An apology is little comfort to Newton, who told FERN that there was no warning before the landfill opened in 2013. At the height of the oil boom, some 100 trucks a day were dropping off waste at the site, he says. He and several other members of his community wrote a letter to the DEQ asking it to draft environmental rules for oilfield waste. At the time, Montana had none, and the federal EPA doesn’t regulate oilfield waste, thanks to the agency’s 1988 ruling that the oil and gas industry is exempt from hazardous-waste provisions under the 1976 Resource Conservation and Recovery Act.

The radioactive material found in oilfield waste comes largely from hydraulic fracturing, which injects water into the ground at high pressure, bringing naturally occurring radioactive material to the surface. According to the EPA, the radioactivity released by fracking is relatively low-level, but the contaminated water and mud — along with equipment like the “filter socks” used to strain material out of the water — have to be stored in disposal facilities like Oaks.

Newton isn’t just nervous about radioactivity, though. “Radioactivity is a hot-button word that gets a lot of attention, but I think it’s kind of a distraction because there are other contaminates in oil waste that are potentially even more dangerous,” he says. Benzene, for instance, which has been linked to leukemia, and hydrocarbons, which pose serious neurological risks and are potentially carcinogenic.

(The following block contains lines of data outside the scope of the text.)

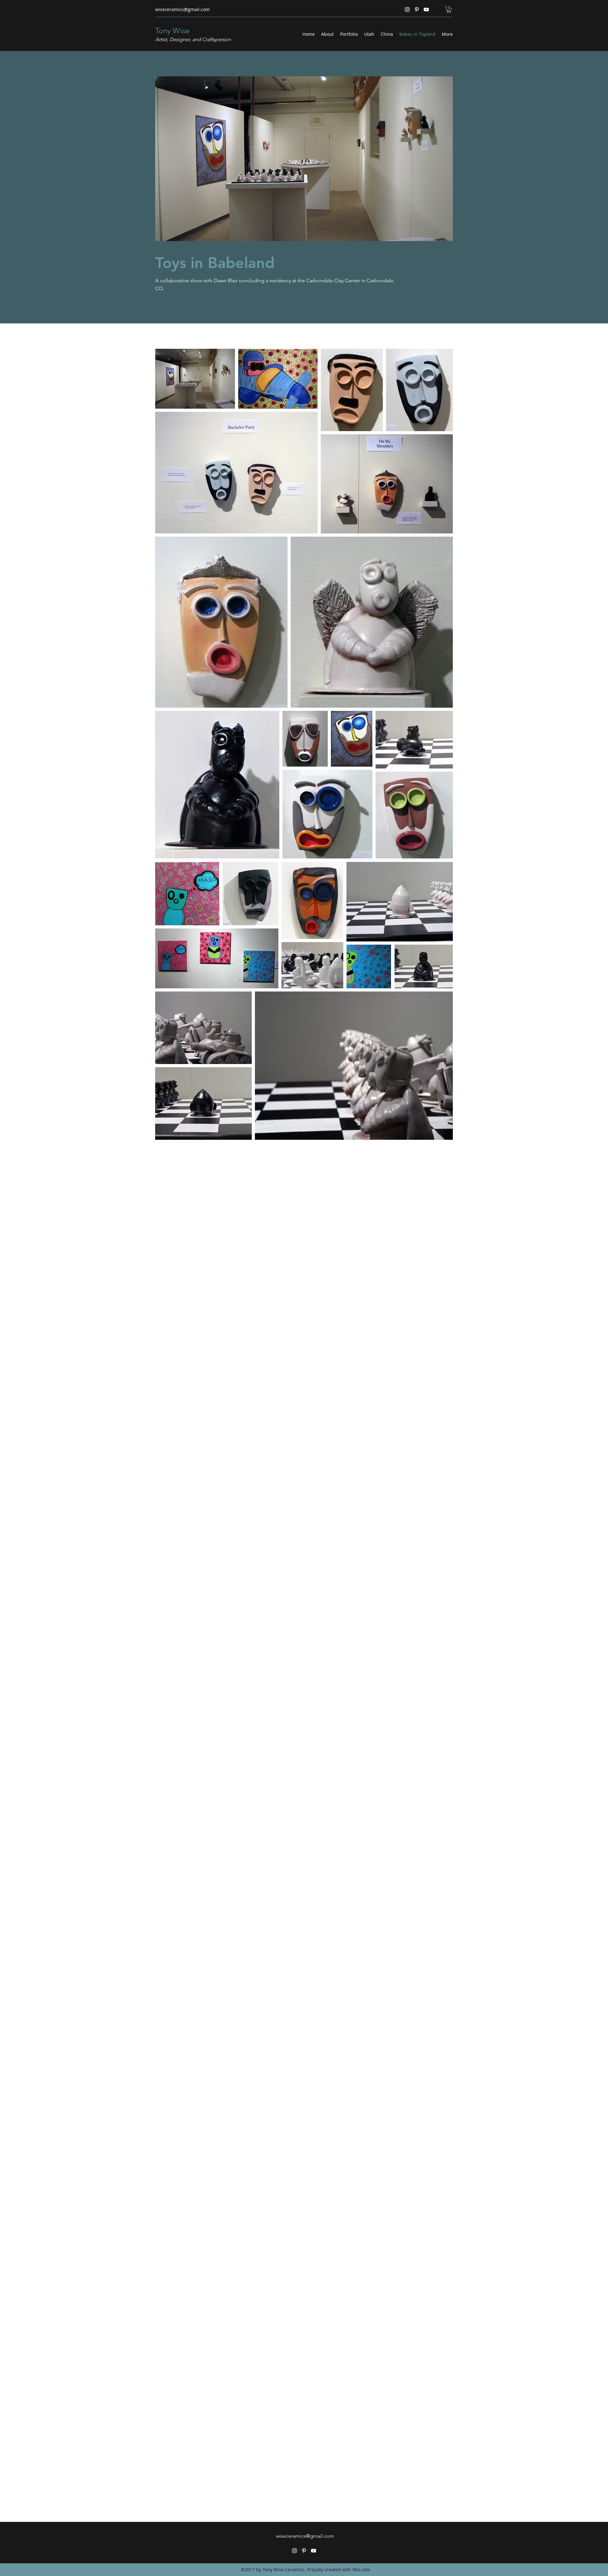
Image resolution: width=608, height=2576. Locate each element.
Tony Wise (172, 30)
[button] (449, 9)
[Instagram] (407, 9)
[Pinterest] (417, 9)
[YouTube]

Newton also worries about what might happen during a flood, when some of this material could conceivably wash away. So far there haven’t been any incidents, but at the very least, he and others in his community want to see more frequent third-party inspections at the Oaks facility.

Ali Davis, another member of the Northern Plains Resource Council, who previously worked as a toxic-waste inspector, finds it hard to believe that one day the liner — the only barrier between the waste and the groundwater — won’t fail, given that the plan is for the waste to sit there indefinitely. “There is going to be a legacy for this facility and for the area, especially if [the waste] is irresponsibly [handled],” he says. “But even if it’s responsibly placed, one of these days that stuff is going to go somewhere.”

As rural communities in many states across the West consider their future with oilfield waste and the oil and gas industry in general, many are facing the same issues as Montana. The battle for environmental protections can be protracted and often ends in compromise. “It’s been a really defeating, demeaning scenario the way we’ve been treated,” Newton says about the three years he and others in his community pushed the DEQ to draft regulations. “It feels like they’re really looking out for the out-of-state waste generators rather than the local guys who have been here for generations.”

Three other oilfield waste facilities in Montana are in various stages of the permitting process — none have been built yet — so for now Oaks is the only one receiving waste deliveries. The public comment period for Montana’s proposed oilfield waste rule ends Oct. 18.